Generalization in MultiLayer Perceptrons
Introduction
This applet illustrates the generalization capabilities of the
multilayer perceptrons. It allows you to define two different sets
of data: one for training and the other for crossvalidation. The
two sets are necessary to study generalization in a systematic
manner.
Credits
The original applet was written by
Olivier Michel.
Instructions
Use the popup menu to choose learning points for training or
crossvalidation.
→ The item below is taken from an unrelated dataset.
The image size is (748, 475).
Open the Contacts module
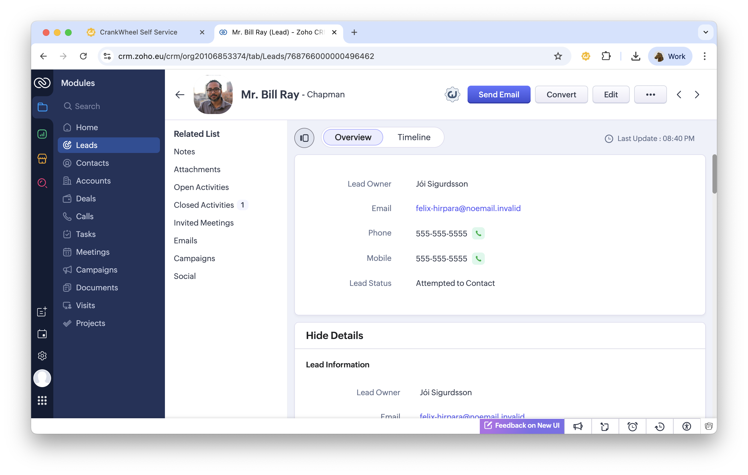pos(92,163)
The graph will display in black the error
on the training set and in
green the error on the
crossvalidation set.
Applet
Questions
For all questions except the last, leave the decay parameter zero.
 Easy problem: Set two simple clusters, a red one
(1's) and a blue one (0's), of training points linearly separable
and well distinct. Then, add crossvalidation points in each
cluster. To be realistic, the crossvalidation points should be of
the same color as training points in the same cluster. Run learning
for about 100 iteration and observe the resulting error graphs.
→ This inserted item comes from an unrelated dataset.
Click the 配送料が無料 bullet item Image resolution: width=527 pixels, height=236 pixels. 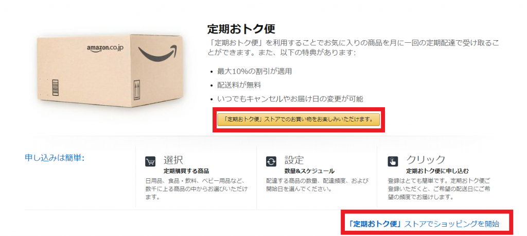point(239,85)
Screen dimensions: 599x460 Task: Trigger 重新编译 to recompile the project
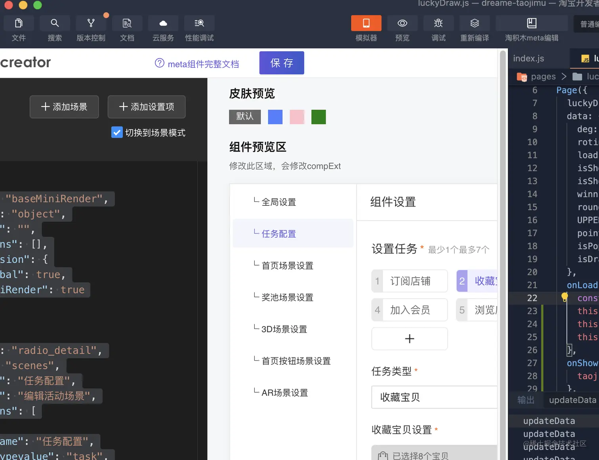(474, 29)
Could you comment on both errors ?
 More complicated problem: Use two similar simple
clusters, but set some crossvalidation points a little bit outside
the training clusters. Do you observe any change in the error
graphs? Why?
 Hard problem: Now, create two linearly separable
clusters, but very close to each other. Create crossvalidation
points and put some of the crossvalidation points slighly outside
the clusters, even inside the other cluster. Run the learning and
comment results. Did you observe that the error graph reaches a
minimum and then rise again ? How would you explain this?
 Nonlinearly separable problem: Set 3 blue
training points on the left hand side of the space, 6 red training
points in the middle and 3 blue training points on the right hand
side. Add 3 cross validation points in the first set, 6 in the
second and 3 in the last one. Change the number of hidden units and
the learning parameters if neccessary to obtain the convergence to
a null error on the training set. Can you observe a similar error
graph as in question 1 ? Why ?
 Getting more and more complicated: Try to solve
more complicated problems (e.g., similar to questions 2 and 3) with
nonlinearly seperable clusters.
 General questions: How would you characterize the
evolution of the error on a crossvalidation set ? How should a
training set be designed in order to get the best results ?
 Weight elimination algorithm: As discussed
in class, the decay parameter controls an extra term in the weight
update step. Set the decay parameter to a small value such as
.001 and use several (at least 4) units in the hidden layers.
(Don't forget to click Init each time you change any of the network
parameters.) Compare the training results with standard backprop
(decay=0.0).